The high point of the first concert was undeniably the work that followed: Magnus Lindberg’s Clarinet Concerto. The work resulted from collaboration with Kriikuu, and it displays typical Lindbergian energy and colour, at times hinting at the romantic excesses of Mahler and giving distinctly Gershwin-esque flashes toward its conclusion.
But like many concerti, it is essentially a vehicle for the soloist. And Kari Kriikku was the ultimate soloist, from his lithe and mobile figure to his shiny tan shoes, his James Dean-like poses, and most importantly the range of sounds that he coaxed from his instrument, and the breathtaking virtuosity that he displayed in a constant interplay with the Orchestra. For their part, the NZSO proved more than capable, with particularly nuanced playing from the front desk of the cellos in quieter moments.
The second half of the concert consisted solely of Berlioz’s Symphonie fantastique, an attractive work that felt a little flat after the exhilaration of the first half, in spite of some momentum gained in the darker final movements.
Saturday night began with a work rivaling the Friday night opener in the populism stakes: Tchaikovsky’s 1812 Overture, a work best known in New Zealand for being the annual closer of Christmas in the Park. The piece celebrates the 1812 defeat of Napolean by the Russian army and features a host of National tunes from the Marseillaise to a Russian liturgical chant, along with canons (rendered here necessarily if somewhat unfortunately in a recording triggered from an Apple laptop). Like the Rossini of the night before, it’s a familiar opener, but one that could have done with a little less of Inkinen’s Nordic restraint, and could happily be saved for outdoors.

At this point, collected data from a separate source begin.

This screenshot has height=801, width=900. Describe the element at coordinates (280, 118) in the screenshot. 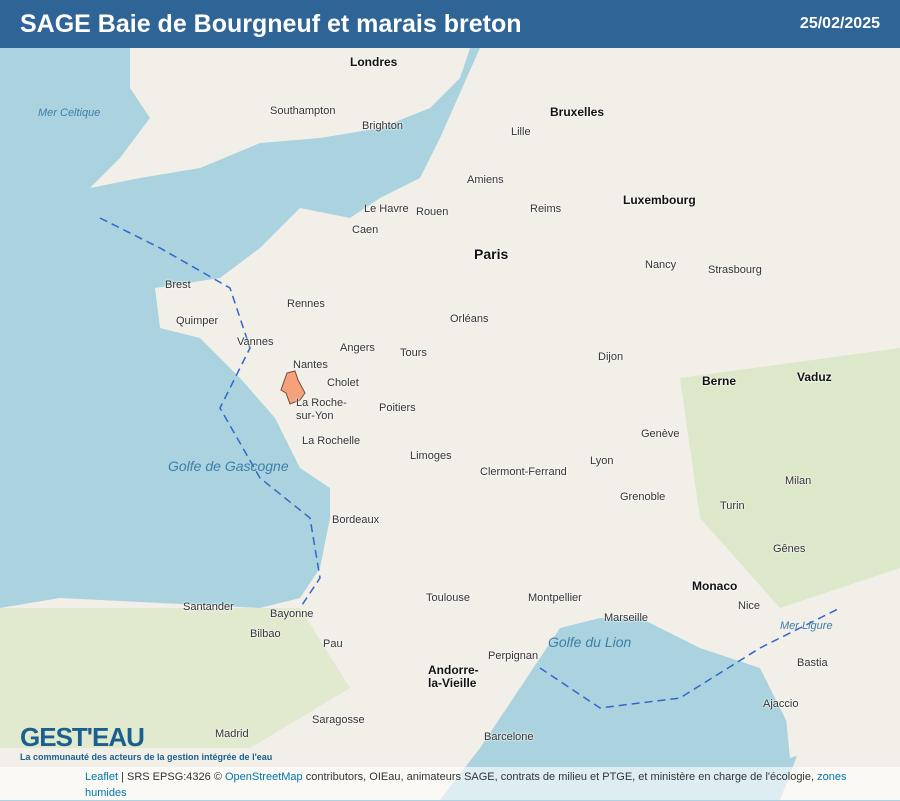

I see `land-uk` at that location.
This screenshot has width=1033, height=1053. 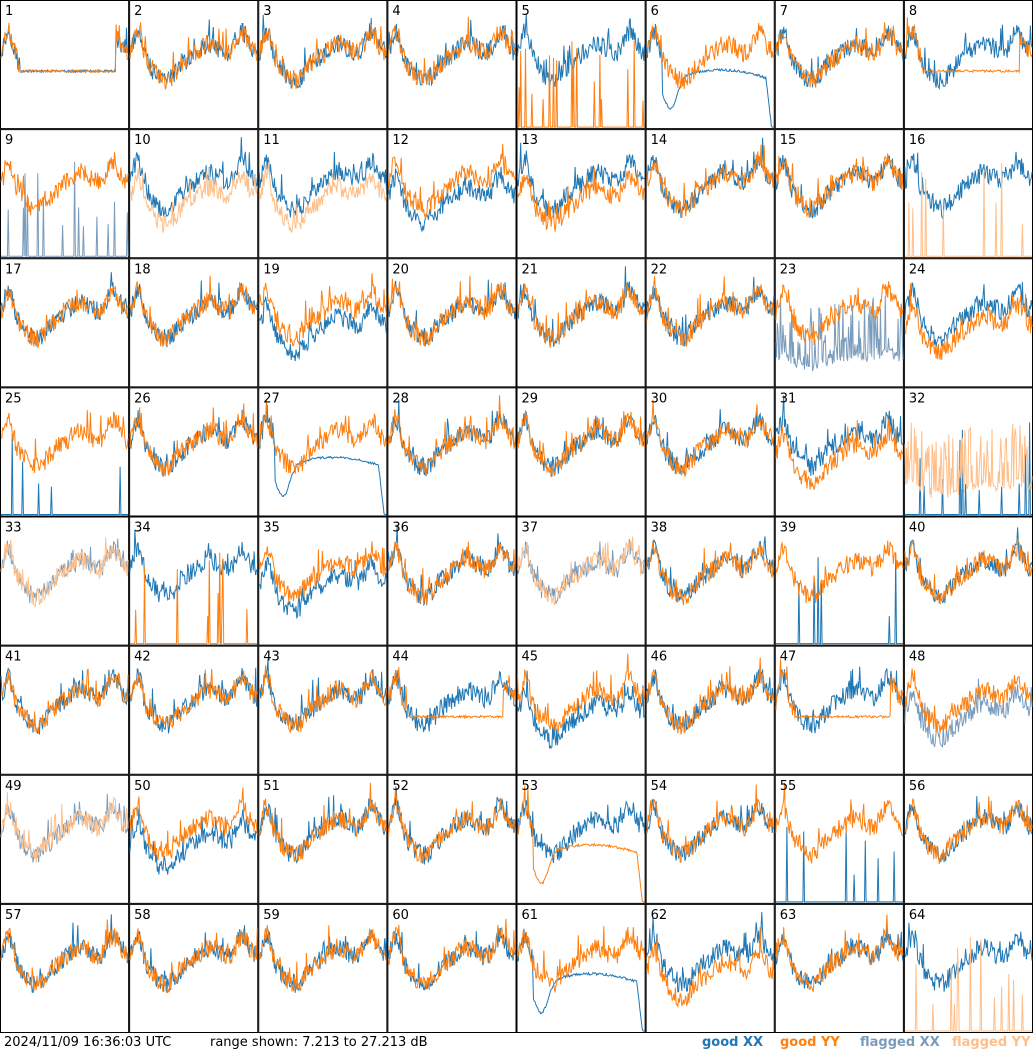 I want to click on panel-35-yy-line, so click(x=322, y=572).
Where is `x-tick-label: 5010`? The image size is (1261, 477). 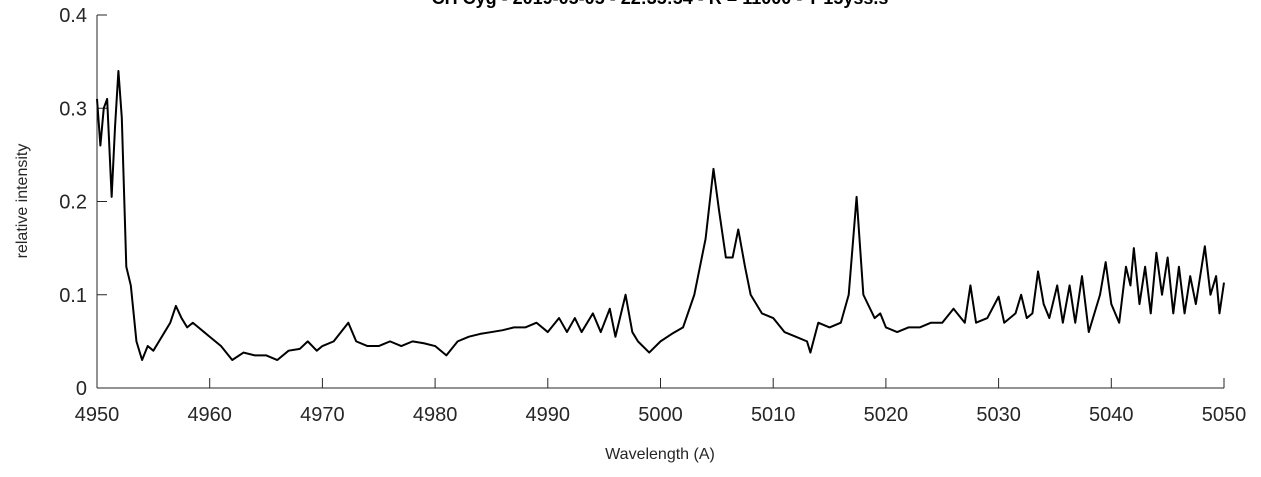 x-tick-label: 5010 is located at coordinates (774, 415).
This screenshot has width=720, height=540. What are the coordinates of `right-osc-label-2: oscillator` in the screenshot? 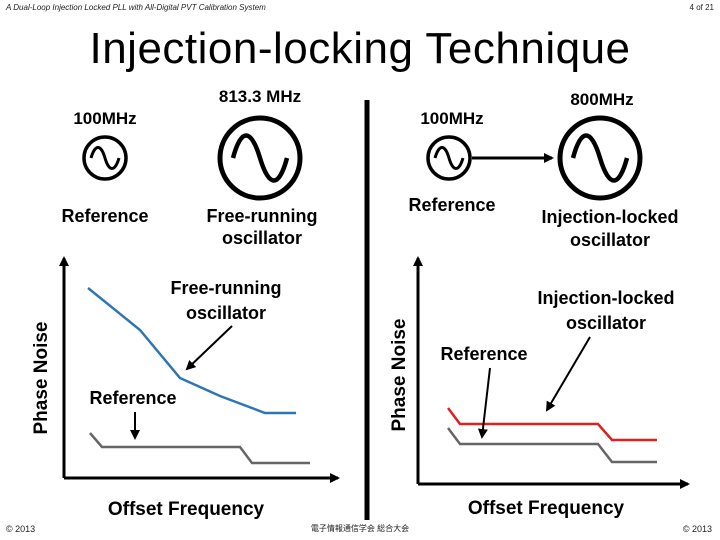 It's located at (610, 240).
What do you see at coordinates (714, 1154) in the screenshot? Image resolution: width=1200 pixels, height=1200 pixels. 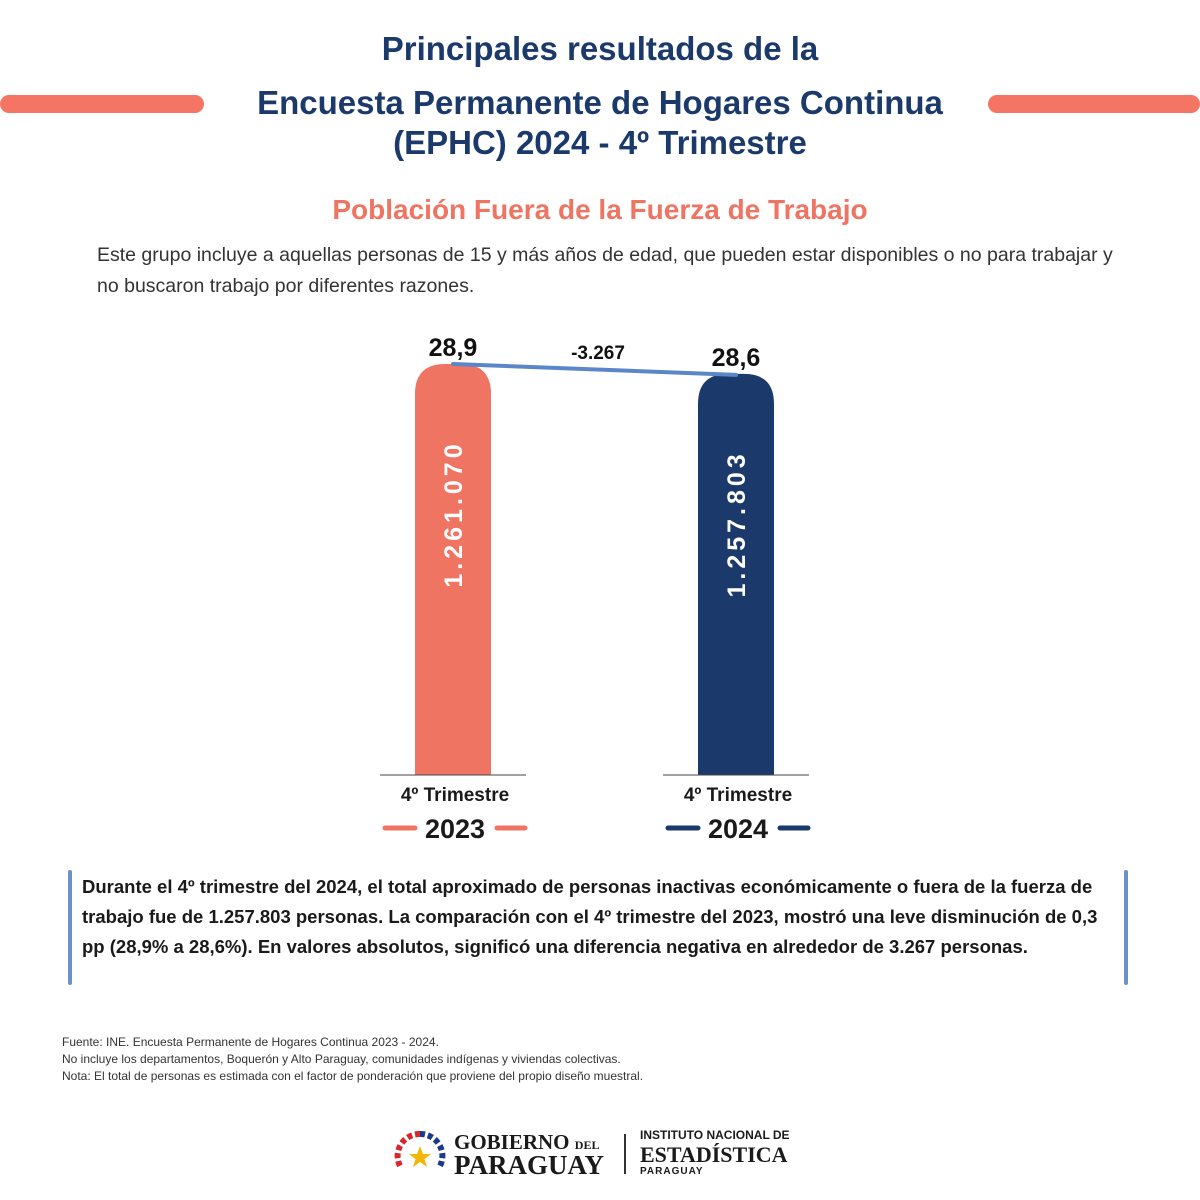 I see `ine-line-2: ESTADÍSTICA` at bounding box center [714, 1154].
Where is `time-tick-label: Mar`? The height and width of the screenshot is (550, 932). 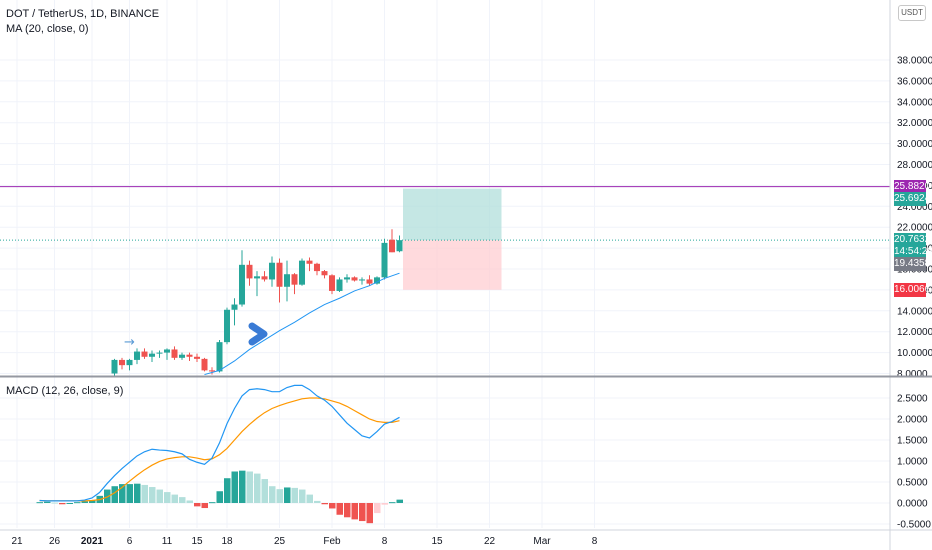 time-tick-label: Mar is located at coordinates (542, 542).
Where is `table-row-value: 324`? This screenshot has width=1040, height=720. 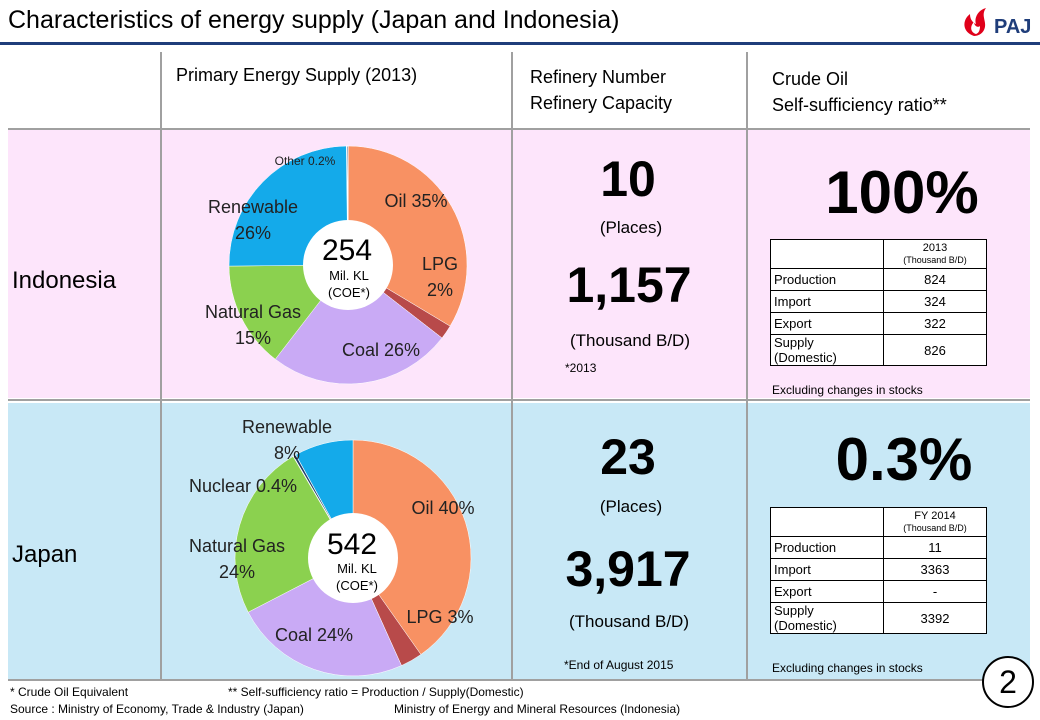 table-row-value: 324 is located at coordinates (935, 302).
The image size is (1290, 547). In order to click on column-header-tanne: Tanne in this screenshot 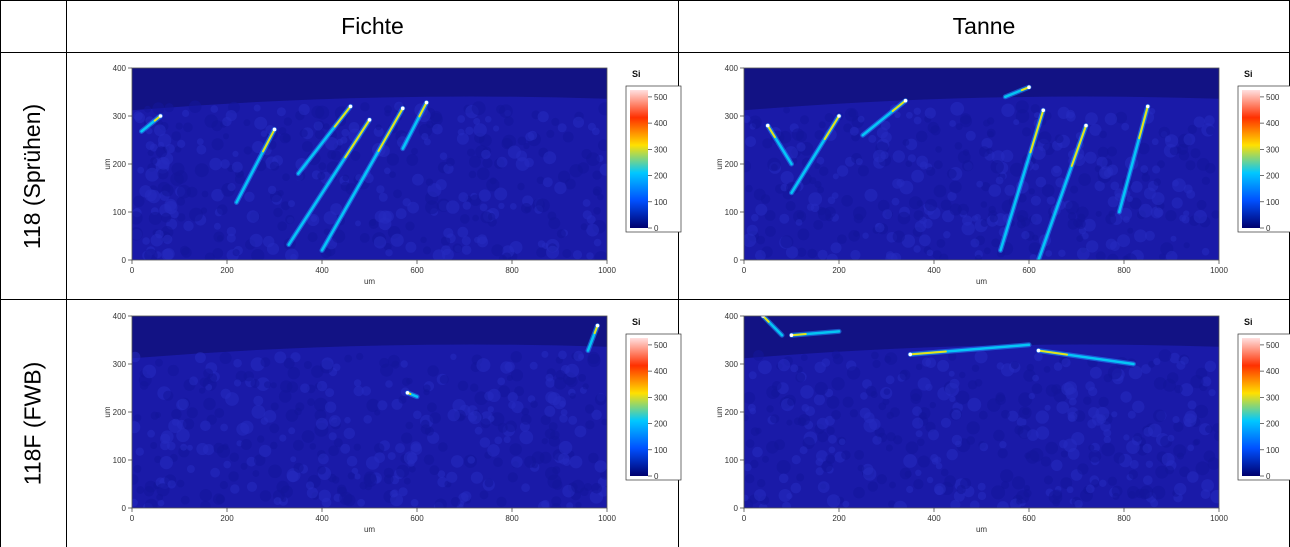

At the other end of the evening, Rimsky-Korsakov’s Scheherazade, a symphonic suite based on episodes from The Arabian Nights, is musical orientalism at its best. The work is noted for its colourful orchestration, and the Orchestra shone again, with particularly good solo turns from principals David Chickering and Ed Allen, Concertmaster Vesa-Matti Leppänen, and percussionist Lenny Sakofsky, who displayed an artful lightness of touch in his snare drum playing.
The star of Friday night, Kari Kriikku, reappeared for Jukka Tiensuu’s Puro for clarinet and orchestra, a work written for the performer in 1989. Tiensuu, an important figure in Finnish Modernism, has spent much time in electronic studios around the world, and the influence of this is evident in Puro. The work has as its harmonic basis a spectral analysis of a low note played on the clarinet, and this is made manifest throughout the piece as chords based on the analysis. It is a more difficult work than the Lindberg, lacking the familiar gestures and ‘safe’ moments, but is nonetheless immediately appealing, eschewing aggression as melodic ideas presented on the clarinet echo around the orchestra.
Again the Orchestra was up to the task, giving one of the best performances of contemporary work that I have seen from the NZSO. Kriikku’s mastery was especially evident in the lengthy cadenza, with echos previously made by the orchestra now coming from the solo instrumentalist in a stunning display of virtual and actual polyphony. Even the most reluctant listeners could not help but be excited, with Kriikuu’s adventurous performance eliciting a deservedly rapturous response from the audience, who were rewarded with a witty klezmer encore.